Легкий авианосец «Чапаев», СССР, 1941 г. 25 страница



В данном случае Сталин и Жуков принесли в жертву две армии, на которых пришелся удар Монтгомери. Не из излишней кровожадности, не для собственного удовольствия и не легко. Просто так было необходимо. Это было ценой. Вплоть до вчерашнего дня не было известно, на кого именно придется главный нажим, и только к полудню выяснилось, что 22‑я армия осталась чуть южнее полосы вражеского наступления. В отличие от обычной советской тактики, когда наступление начиналось одновременно на нескольких участках, поддерживаемое многочисленными отвлекающими и вспомогательными ударами, противник сконцентрировался на одном, достаточно узком, секторе, вложив в него всю огневую мощь первого эшелона, и только после обозначения успеха начал распирать создавшиеся коридоры значительными силами.

Когда к вечеру семнадцатого немцы получили все, на что еще были способны обреченные армии, к ним присоединились американские и британские дивизии, начавшие развивать наступление за Мюнстер и Белефельд. Взломав без большого труда не слишком‑то устойчивую оборону только недавно начавших закапываться в землю русских, 1‑я американская армия развернулась почти прямо на север, став разграничителем усилий новых союзников по рассечению советских фронтов на британо‑германскую и американскую «зоны ответственности».

Командующий армией генерал‑лейтенант армии США Куртни Ходжес получил к наступлению на одну дивизию меньше обещанного – VIII корпус остался без 106‑й пехотной дивизии, которая в ополовиненном состоянии была придержана в глубоком тылу для доформирования. Но армия зато имела полнокровную бронетанковую дивизию – величайшую ценность на Русском фронте, где количество танков на километр определяло успех или неуспех операции, производившейся на любую мало‑мальски значительную глубину. Американская 9‑я бронетанковая дивизия была одной из немногих частей, не имевших своего прозвища, так популярного среди остальных. Только в армию Ходжеса входили «Плющ» (4‑я пехотная), «Голова индейца» (2‑я пехотная), «Ключевая» (или «Краеугольная») 28‑я пехотная, а в соседях у них были дивизии с самыми разными экзотическими названиями и эмблемами, включая бронетанковые «Везучую семерку» и «Ад на колесах».

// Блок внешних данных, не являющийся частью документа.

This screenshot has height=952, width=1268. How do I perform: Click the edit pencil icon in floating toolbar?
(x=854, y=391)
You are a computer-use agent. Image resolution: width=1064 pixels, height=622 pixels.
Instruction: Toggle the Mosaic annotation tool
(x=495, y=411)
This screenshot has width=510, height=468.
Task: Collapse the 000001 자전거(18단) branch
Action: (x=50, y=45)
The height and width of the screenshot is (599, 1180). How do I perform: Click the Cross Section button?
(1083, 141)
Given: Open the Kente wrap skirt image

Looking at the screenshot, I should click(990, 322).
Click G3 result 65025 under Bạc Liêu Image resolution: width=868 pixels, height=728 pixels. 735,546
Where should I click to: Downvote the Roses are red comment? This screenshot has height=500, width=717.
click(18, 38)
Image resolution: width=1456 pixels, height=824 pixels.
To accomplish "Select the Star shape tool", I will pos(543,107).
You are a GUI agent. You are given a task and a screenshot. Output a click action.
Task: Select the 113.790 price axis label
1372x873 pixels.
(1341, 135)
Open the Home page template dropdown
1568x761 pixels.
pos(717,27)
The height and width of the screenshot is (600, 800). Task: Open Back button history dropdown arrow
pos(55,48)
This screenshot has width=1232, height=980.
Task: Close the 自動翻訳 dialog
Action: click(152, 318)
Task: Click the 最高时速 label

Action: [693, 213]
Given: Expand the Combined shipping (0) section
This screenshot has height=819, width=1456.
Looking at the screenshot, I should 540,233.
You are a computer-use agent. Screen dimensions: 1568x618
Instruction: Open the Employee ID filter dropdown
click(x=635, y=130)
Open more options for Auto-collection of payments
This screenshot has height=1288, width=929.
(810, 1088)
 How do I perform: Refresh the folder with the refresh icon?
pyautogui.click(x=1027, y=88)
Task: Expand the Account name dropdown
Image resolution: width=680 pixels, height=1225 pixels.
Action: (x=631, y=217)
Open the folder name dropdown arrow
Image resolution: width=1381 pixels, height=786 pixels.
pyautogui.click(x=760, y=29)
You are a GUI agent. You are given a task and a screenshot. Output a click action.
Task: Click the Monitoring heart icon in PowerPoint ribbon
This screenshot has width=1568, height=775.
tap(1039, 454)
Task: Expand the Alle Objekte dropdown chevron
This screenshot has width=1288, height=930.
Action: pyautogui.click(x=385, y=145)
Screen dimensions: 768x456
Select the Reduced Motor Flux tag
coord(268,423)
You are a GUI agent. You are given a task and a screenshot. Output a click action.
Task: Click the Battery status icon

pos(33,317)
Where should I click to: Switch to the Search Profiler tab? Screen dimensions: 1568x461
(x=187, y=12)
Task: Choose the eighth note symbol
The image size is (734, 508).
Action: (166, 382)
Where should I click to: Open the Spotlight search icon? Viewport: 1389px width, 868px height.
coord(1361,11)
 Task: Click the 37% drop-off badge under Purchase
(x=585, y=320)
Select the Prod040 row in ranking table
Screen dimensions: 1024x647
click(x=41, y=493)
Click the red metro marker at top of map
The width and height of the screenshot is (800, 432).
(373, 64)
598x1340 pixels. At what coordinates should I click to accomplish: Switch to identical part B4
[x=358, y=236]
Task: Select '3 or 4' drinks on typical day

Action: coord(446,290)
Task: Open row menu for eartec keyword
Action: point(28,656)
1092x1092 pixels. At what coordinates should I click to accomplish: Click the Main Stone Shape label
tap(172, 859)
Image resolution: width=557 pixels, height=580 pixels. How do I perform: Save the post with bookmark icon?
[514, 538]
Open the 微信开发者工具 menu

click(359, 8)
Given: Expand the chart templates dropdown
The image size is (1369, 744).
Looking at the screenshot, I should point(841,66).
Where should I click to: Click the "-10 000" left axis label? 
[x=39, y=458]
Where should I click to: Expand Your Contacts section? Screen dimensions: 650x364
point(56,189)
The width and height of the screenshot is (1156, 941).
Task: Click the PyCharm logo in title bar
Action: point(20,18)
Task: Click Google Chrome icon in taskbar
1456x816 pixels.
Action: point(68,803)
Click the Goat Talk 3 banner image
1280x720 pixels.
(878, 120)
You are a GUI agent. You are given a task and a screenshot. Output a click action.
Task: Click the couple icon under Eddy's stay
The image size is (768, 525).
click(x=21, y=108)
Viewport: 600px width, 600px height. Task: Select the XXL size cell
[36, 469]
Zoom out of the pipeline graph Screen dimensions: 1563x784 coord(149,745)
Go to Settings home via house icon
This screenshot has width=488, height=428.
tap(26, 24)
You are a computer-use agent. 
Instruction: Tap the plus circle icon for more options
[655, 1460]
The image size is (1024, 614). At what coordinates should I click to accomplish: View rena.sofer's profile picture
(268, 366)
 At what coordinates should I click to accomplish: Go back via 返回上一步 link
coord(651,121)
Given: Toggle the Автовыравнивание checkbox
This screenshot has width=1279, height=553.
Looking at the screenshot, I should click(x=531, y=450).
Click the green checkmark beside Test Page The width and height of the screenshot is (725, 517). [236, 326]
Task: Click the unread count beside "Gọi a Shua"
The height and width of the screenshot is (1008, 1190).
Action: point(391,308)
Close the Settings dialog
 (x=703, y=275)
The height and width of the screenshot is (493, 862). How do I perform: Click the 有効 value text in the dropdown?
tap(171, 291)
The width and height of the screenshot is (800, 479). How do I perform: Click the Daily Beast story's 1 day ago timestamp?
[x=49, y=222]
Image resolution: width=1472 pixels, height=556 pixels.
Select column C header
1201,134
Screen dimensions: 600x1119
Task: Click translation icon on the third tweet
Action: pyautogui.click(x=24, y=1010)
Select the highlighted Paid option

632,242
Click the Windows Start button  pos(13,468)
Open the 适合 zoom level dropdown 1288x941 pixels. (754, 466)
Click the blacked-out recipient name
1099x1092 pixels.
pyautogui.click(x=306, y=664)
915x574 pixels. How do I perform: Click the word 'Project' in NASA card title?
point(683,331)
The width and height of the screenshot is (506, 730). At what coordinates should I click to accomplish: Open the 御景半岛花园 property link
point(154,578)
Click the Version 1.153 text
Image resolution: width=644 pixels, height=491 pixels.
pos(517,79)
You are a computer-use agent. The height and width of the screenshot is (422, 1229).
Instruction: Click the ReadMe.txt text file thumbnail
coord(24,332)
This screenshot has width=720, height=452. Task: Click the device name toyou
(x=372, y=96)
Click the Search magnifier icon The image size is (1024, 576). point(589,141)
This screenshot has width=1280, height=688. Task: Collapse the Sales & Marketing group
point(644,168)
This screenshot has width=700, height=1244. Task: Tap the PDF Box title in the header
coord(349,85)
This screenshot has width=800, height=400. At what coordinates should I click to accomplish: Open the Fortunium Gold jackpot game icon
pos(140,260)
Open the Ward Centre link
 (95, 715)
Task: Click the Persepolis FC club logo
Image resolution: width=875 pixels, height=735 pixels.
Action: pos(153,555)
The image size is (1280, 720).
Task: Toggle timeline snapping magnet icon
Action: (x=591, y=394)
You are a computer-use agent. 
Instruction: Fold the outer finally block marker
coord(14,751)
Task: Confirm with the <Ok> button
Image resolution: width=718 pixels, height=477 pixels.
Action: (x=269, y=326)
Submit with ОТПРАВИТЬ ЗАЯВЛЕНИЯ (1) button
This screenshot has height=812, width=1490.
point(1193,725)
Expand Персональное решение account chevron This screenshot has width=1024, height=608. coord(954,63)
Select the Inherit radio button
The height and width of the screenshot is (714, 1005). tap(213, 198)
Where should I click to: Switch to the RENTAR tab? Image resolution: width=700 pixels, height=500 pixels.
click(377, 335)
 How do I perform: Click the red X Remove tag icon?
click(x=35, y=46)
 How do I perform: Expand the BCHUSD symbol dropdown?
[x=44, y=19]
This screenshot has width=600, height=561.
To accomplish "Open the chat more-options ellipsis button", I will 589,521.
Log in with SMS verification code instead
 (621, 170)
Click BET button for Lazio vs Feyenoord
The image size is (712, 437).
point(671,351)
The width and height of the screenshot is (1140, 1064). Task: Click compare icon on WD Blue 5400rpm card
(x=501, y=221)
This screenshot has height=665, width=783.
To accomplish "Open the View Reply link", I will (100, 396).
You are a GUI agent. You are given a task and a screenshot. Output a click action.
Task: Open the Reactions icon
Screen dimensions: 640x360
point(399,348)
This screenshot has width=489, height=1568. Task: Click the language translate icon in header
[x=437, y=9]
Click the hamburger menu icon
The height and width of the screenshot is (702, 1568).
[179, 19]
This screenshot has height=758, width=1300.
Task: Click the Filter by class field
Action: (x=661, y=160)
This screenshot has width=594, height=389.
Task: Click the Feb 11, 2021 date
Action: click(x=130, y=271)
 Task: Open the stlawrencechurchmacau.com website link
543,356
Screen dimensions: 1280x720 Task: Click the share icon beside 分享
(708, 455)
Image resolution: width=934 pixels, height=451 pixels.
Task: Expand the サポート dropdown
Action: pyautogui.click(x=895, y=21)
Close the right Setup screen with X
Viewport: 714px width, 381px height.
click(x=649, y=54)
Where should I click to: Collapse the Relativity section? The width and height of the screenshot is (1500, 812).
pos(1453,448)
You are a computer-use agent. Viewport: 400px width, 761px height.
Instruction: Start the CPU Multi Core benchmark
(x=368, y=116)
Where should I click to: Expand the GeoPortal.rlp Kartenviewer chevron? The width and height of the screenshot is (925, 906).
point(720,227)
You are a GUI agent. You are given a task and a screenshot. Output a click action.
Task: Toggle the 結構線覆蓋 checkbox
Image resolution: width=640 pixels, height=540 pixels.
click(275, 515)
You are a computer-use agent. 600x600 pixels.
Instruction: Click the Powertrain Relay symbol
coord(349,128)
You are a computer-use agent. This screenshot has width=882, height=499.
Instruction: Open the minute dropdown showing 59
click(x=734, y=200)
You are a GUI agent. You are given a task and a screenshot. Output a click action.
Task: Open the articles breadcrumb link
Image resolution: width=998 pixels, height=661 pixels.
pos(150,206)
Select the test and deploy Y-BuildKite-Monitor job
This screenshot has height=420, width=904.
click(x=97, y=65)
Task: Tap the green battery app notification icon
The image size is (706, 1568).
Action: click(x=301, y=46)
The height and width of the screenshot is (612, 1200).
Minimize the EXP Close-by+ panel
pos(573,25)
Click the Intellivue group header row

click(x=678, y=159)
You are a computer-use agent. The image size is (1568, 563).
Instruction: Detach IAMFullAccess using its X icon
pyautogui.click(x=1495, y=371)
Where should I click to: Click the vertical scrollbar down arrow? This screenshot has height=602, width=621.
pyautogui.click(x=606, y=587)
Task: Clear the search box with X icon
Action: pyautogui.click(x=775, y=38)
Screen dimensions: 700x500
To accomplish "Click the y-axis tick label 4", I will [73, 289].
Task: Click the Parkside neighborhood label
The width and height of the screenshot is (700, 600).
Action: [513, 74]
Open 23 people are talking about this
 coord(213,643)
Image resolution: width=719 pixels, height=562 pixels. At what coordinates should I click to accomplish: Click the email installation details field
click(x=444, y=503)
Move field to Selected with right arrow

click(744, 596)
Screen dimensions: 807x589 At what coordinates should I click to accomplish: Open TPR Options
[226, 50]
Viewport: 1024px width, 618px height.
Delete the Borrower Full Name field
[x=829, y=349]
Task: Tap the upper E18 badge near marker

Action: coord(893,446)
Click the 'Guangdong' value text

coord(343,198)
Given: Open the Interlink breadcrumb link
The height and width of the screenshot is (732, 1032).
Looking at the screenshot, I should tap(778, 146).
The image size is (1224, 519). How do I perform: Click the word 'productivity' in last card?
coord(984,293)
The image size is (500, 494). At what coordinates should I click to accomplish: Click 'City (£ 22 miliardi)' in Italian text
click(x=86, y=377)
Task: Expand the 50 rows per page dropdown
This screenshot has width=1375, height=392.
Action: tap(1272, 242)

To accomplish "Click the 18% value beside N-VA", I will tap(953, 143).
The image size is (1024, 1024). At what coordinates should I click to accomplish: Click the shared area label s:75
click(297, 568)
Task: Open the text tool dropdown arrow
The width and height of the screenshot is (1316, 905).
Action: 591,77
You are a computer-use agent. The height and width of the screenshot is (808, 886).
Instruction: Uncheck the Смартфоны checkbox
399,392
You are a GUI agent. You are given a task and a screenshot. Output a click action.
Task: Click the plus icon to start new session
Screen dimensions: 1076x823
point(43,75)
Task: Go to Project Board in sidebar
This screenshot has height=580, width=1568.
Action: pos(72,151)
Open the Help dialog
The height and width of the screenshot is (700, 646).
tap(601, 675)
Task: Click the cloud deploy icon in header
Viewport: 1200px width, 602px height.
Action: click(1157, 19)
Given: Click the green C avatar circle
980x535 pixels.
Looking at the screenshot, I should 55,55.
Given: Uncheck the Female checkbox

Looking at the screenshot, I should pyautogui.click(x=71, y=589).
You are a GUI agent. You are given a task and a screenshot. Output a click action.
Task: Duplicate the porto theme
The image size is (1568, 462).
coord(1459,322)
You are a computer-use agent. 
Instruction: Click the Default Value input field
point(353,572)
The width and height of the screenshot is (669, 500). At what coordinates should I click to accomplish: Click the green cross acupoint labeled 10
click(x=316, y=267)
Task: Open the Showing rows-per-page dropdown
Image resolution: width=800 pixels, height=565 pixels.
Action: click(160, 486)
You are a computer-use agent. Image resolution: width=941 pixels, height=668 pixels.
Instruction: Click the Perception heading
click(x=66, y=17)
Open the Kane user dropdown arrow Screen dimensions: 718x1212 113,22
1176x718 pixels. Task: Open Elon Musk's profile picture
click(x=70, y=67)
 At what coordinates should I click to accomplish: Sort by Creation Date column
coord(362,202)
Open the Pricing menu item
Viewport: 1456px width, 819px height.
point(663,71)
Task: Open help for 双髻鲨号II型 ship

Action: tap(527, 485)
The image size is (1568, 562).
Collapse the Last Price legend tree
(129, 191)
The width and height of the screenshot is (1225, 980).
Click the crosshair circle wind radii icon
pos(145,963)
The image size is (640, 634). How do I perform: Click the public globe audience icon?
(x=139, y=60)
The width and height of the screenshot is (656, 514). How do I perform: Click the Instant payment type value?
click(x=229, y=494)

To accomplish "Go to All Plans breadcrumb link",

Привнесение в войну чего‑то личного имело гораздо большее значение, чем может показаться с первого взгляда. Война является механизмом, направленным на уничтожение в человеке всего внутреннего, всего своего, не открытого другим. Только генерал или маршал получают наконец право хоть на какую‑то оригинальность, на выражение своих мыслей, не до конца подавляемое вышестоящим начальством. Непосредственно же воюющие люди одеваются в одинаковую для всех форму, им выдают одинаковое оружие, они носят каски, которые делают их похожими как гвозди. Все это подчинено одной цели – дать человеку понять, что его личные переживания, его собственное, частное нежелание умирать не имеет никакого значения, что он всего лишь один из многих. И только когда продолжительность жизни человека на войне начинает несколько возрастать, когда пришедшие в часть солдаты успевают познакомиться друг с другом, прежде чем их убьют или отправят в дальний госпиталь, только тогда можно начинать чуть‑чуть понижать этот забор, ограждающий человеческие привычки, выкрашенный, соответственно, в «полевой серый» или желтовато‑зеленый цвет гимнастерок. При этом человек все еще остается винтиком, но ему начинают разрешать считать ту машину, в которой он ввинчен, своей. Тогда и появляются напыщенные названия вроде германских «Валлонии» или «Охраны фюрера», политически выверенные «Ясский», «Львовский» и так далее у советских дивизий и корпусов и более раскованные, иногда даже юмористические, вроде «Громыхающего Стада»[113], у американцев. И солдаты начинают даже гордиться этими названиями – не понимая, что все это не имеет никакого значения для бессмысленного железа, несколько граммов которого, если им придать подходящую форму и достаточную скорость, способны пресечь жизнь участвующего во всем этом безумии человека, оставив его семье лишь желтеющую похоронку или свернутый треугольником флаг с пришпиленной к нему медалью. И постаревшие солдаты, пережившие его на десятки лет, будут говорить: «Да, мы были „Кричащими Орлами“[114] или „Гвардейским Краснознаменным Одесским полком“, мы были крутые ребята, все как один…» И старики будут кивать головами и вспоминать давно забытые имена – потому что у них больше нет оружия и нет сил, и гордые названия на эмблемах и нашивках, раз или два в год пришпиливаемых к гражданским костюмам, – это все, что у них осталось…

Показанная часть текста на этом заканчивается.